The controversy about PSA has been reignited by new data from Lancet and recently reported in the NY Times. Even though PSA screening reduces mortality from the aggressive type of prostate cancer, the Lancet article again confirms that far too many men routinely receive unnecessary radical treatment for a low grade type of prostate cancer that is essentially harmless, an entity that should never have been called cancer in the first place.
Grade 6 “cancers” are harmless. However, it’s hardly surprising that men (and doctors) push for immediate treatment anyway. No amount of reasoning seems to ease the instinctual fears generated by this venomous word. Despite warnings about impotence and incontinence—and reassurance that low-grade prostate cancer can be safely monitored— 85% of these low-risk men undergo radical treatment anyway.
Unfortunately, outrage against the genuine harms of overtreatment is routinely directed at PSA when the real culprit is the 12-core random prostate biopsy. I have previously weighed in on this matter in various blogs and videos, but the prostate cancer intelligentsia continues to be totally clueless, routinely blaming PSA rather than the ridiculous policy of randomly jabbing needles into the rectums of a million men annually.
Random biopsy could perhaps be justified if prostate scans were unreliable. In fact prostate imaging does often miss small, low-grade cancers; the very ones we now know are harmless. But for high-grade disease, color Doppler ultrasound and multiparametric, three-tesla MRI, are very accurate. Evaluating an abnormal PSA with an imaging study rather than a biopsy greatly reduces the chance of diagnosing grade 6 disease, the type that so commonly leads to unwarranted treatment.

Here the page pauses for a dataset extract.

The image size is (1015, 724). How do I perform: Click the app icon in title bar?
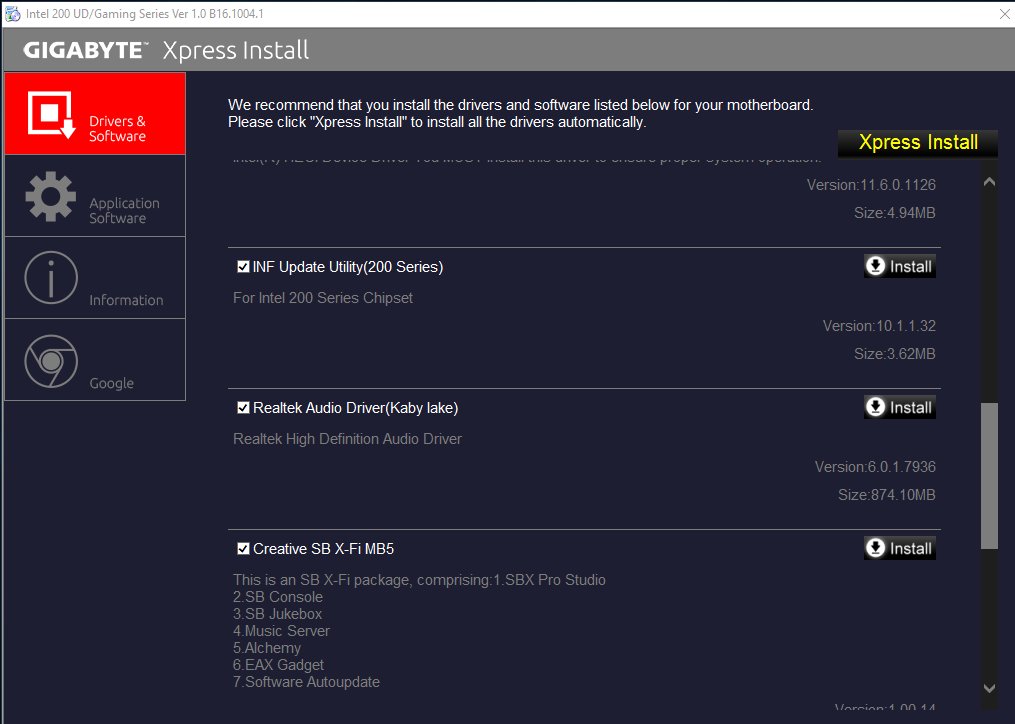click(12, 14)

Low grade cancers are incredibly common. However, higher-grade cancers also occur. When imaging detects a high grade lesion, a targeted biopsy (a limited number of cores aimed directly at the lesion) should be performed. Lesions that are biopsy-negative or show low-grade cancer, can be monitored without treatment. If high-grade cancer is confirmed, further staging followed by treatment counseling is needed.
Trained doctors using state-of-the-art technology read the scans and summarize their overall impression which falls into one of three categories:
1. No evidence for high grade disease, no need for biopsy
2. A suspicious lesion is detected, a targeted biopsy is necessary
3. An ambiguous area is detected. Either a targeted biopsy can be considered or alternatively, ongoing monitoring with another scan in 6-12 months can be consideredImaging “sees” all sorts of things besides cancer, including scar tissue, areas of active prostatitis, and nodular areas from BPH. Lesions of greater concern are located in the peripheral zone, over a centimeter in size, show bulging of the prostate capsule or are associated with increased blood flow or diffusion. An ambiguous lesion should be targeted for biopsy if it enlarges over time during observation on subsequent scanning. Expert judgment that takes each individual’s characteristics into account comes into play during a discussion between the patient and doctor about whether or not a targeted biopsy is indicated.
Color Doppler ultrasound and multiparametric MRI are complementary. In our experience, the imaging findings between these two modalities match 80% of the time. However, in a minority of cases, one imaging modality illuminates a specific lesion more clearly. Therefore, with ambiguous lesions using one modality, we usually consider additional imaging with the other modality before recommending targeted biopsy.
One would think that new advances in imaging would lead to an immediate revolution in prostate cancer management. Unfortunately many doctors are either unaware of what’s available or unacquainted with the full capabilities of the latest technology. Finally, even well informed doctors may be reluctant to embrace imaging when they are well paid to do random biopsies.
Random biopsy continues to fly unscathed under the radar while people mistakenly blame PSA for the great misfortune of having thousands of men undergo unnecessary surgery or radiation every year. Forgoing PSA screening altogether is both foolish and dangerous. State-of-the-art prostate imaging, rather than random biopsy, should be the first step in evaluating men with elevated PSA levels.